*Try it*
Print the entries that appear below, exactly as written and without their pictures.

*Input data*
-------

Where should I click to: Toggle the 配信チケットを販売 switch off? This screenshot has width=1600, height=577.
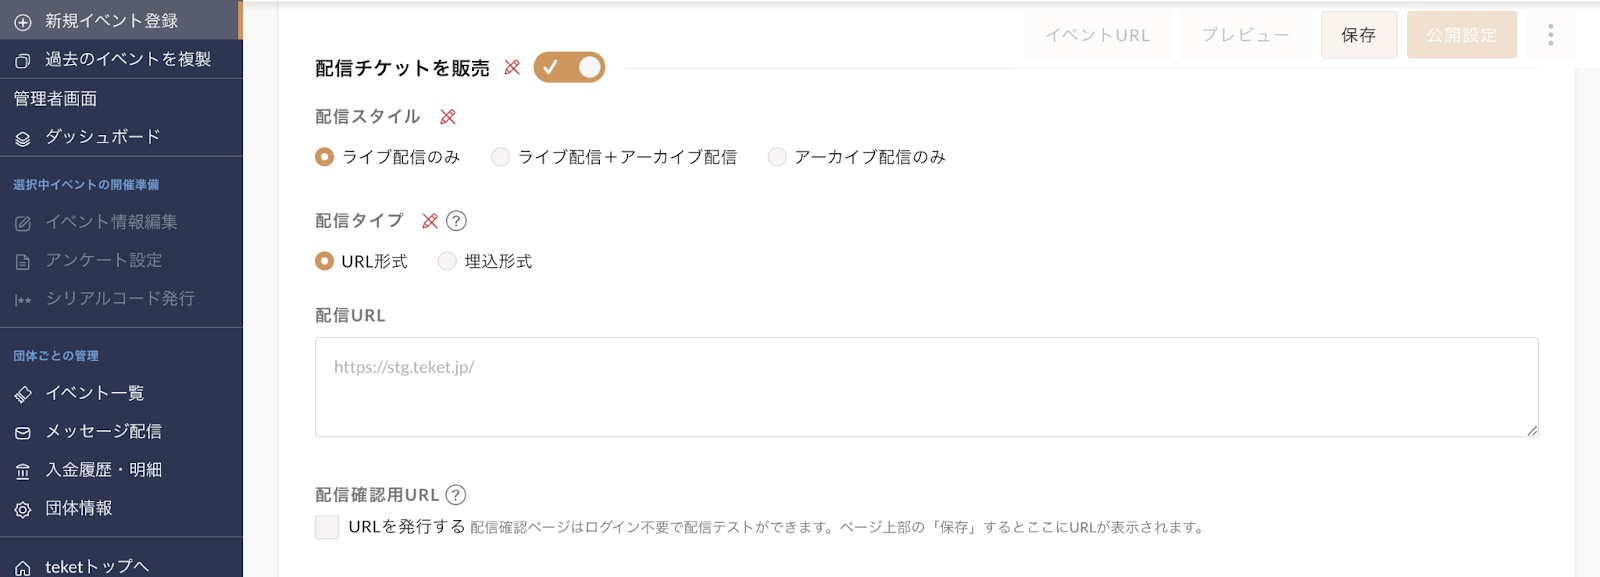569,67
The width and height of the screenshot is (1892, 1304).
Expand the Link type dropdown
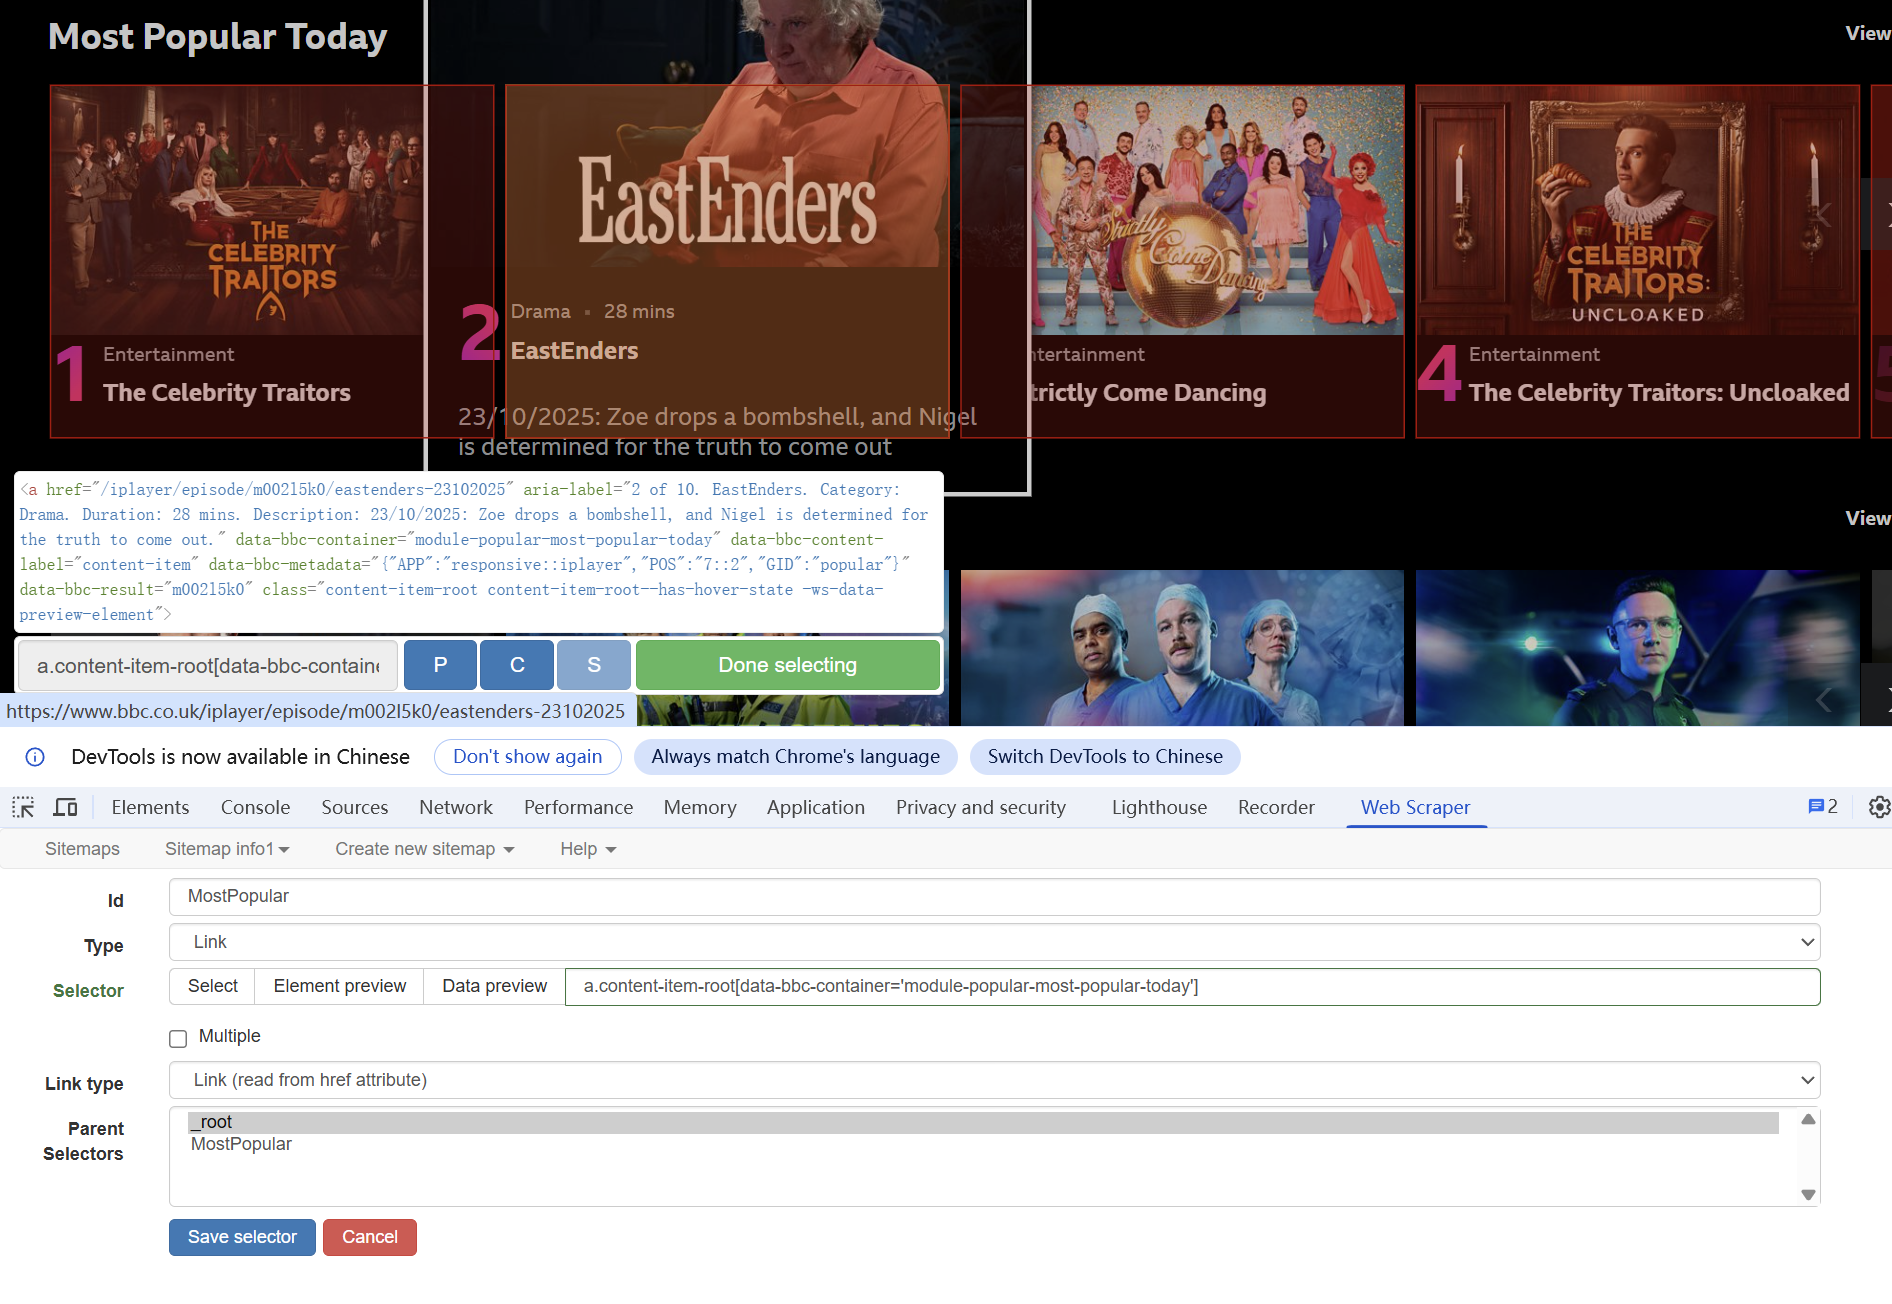[993, 1080]
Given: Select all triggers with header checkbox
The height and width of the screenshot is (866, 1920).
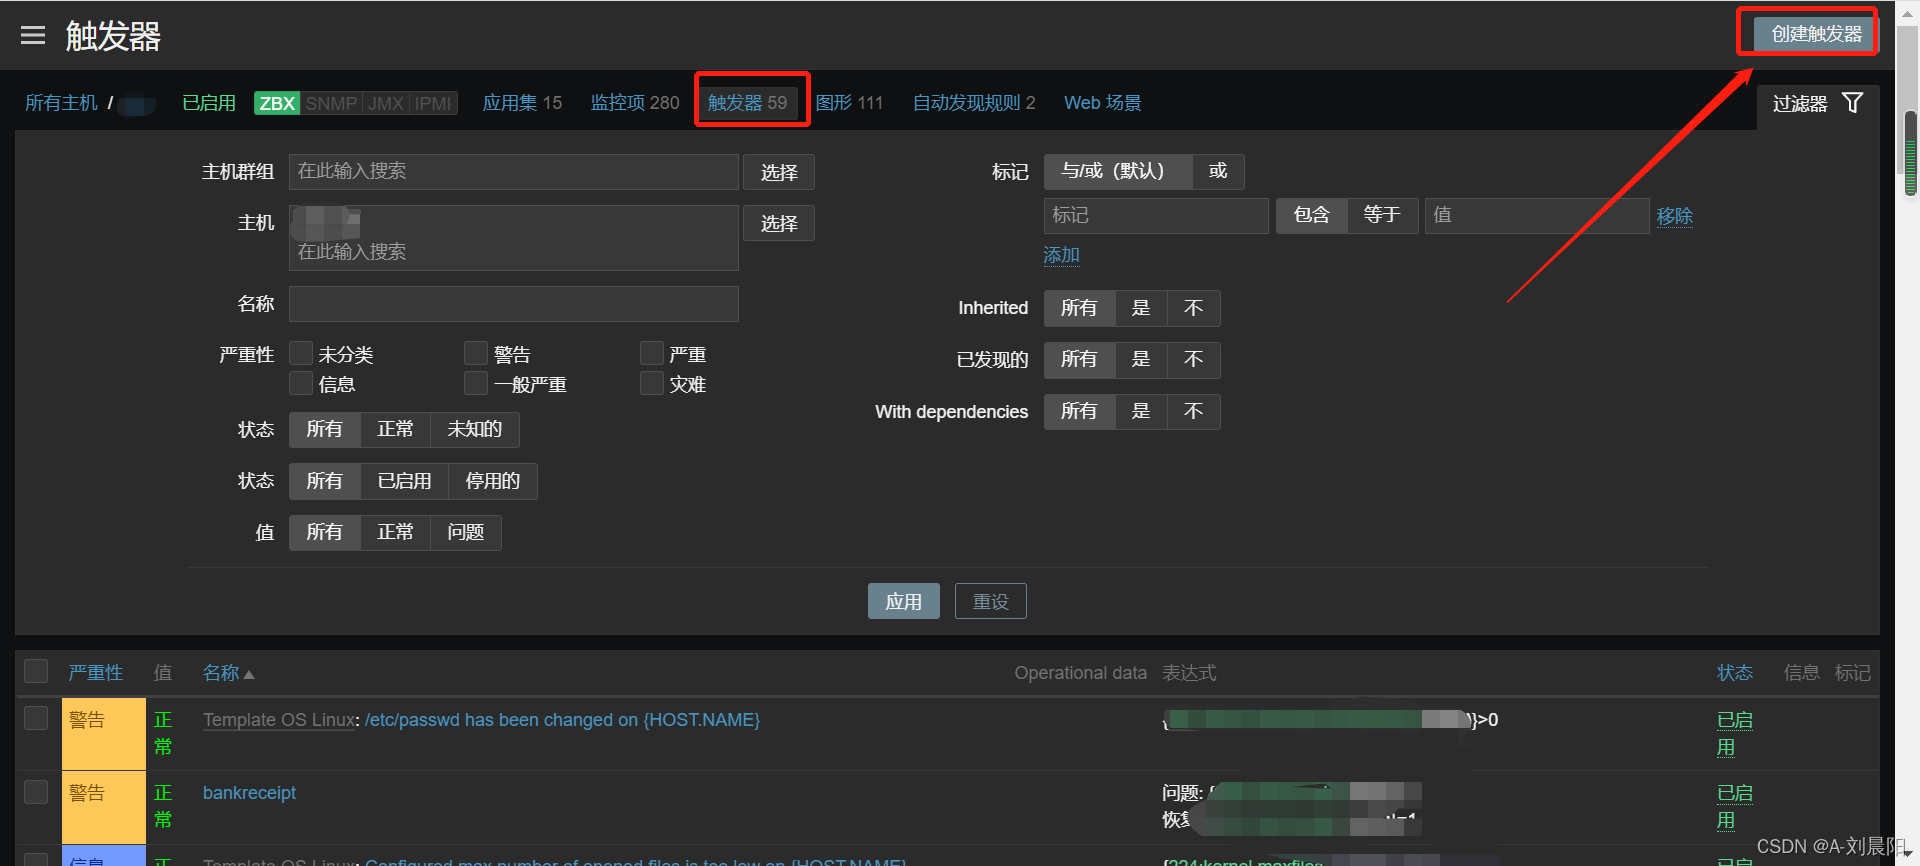Looking at the screenshot, I should click(x=36, y=671).
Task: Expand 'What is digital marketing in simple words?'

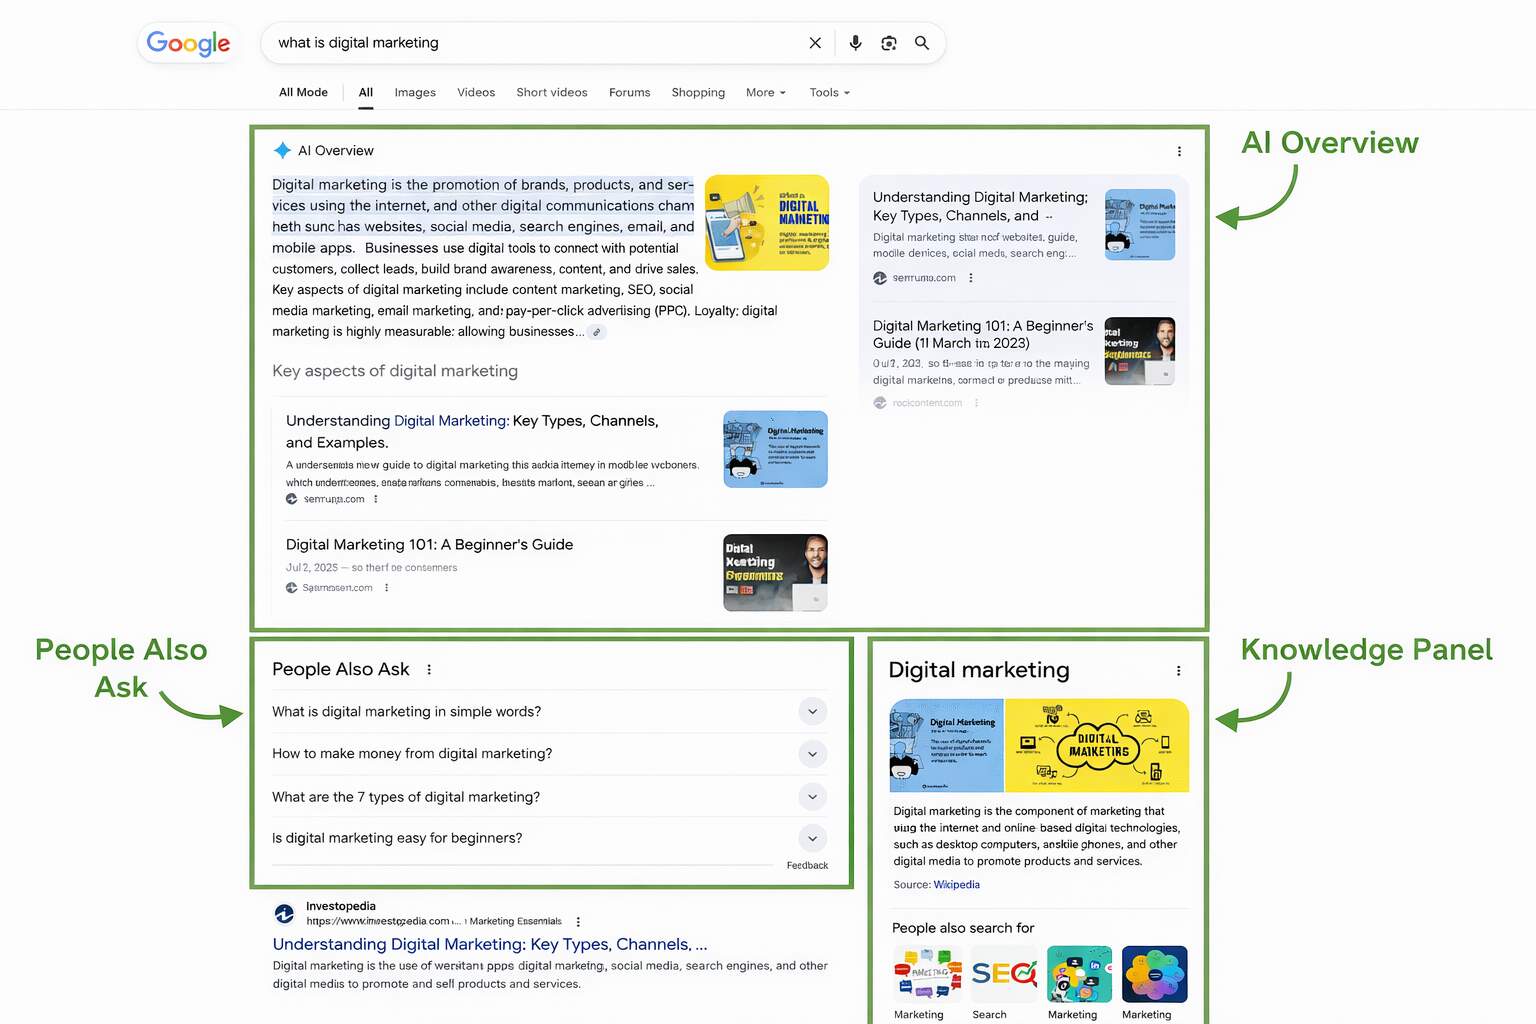Action: point(812,711)
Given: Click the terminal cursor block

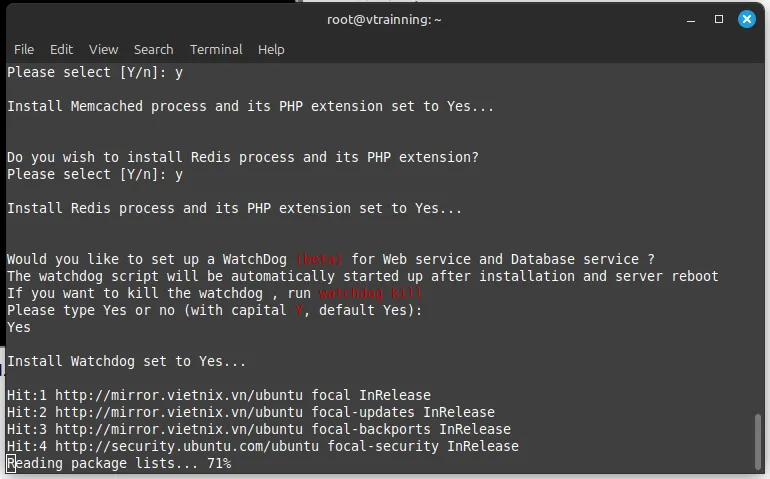Looking at the screenshot, I should (x=11, y=463).
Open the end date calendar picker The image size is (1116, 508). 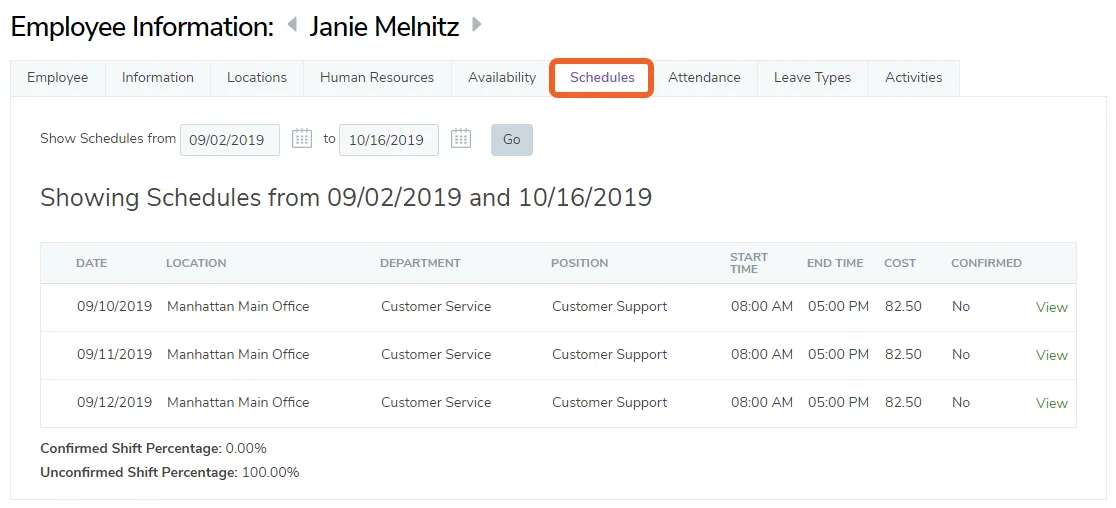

-------

*Result for this exercise*
Where should I click to: Toggle the 配信チケットを販売 switch off? This screenshot has width=1600, height=577.
569,67
The width and height of the screenshot is (1892, 1304).
Expand the Link type dropdown
[993, 1080]
Given: Select all triggers with header checkbox
The height and width of the screenshot is (866, 1920).
Looking at the screenshot, I should click(x=36, y=671).
Task: Expand 'What is digital marketing in simple words?'

Action: point(812,711)
Given: Click the terminal cursor block

Looking at the screenshot, I should (x=11, y=463).
Open the end date calendar picker The image size is (1116, 508). 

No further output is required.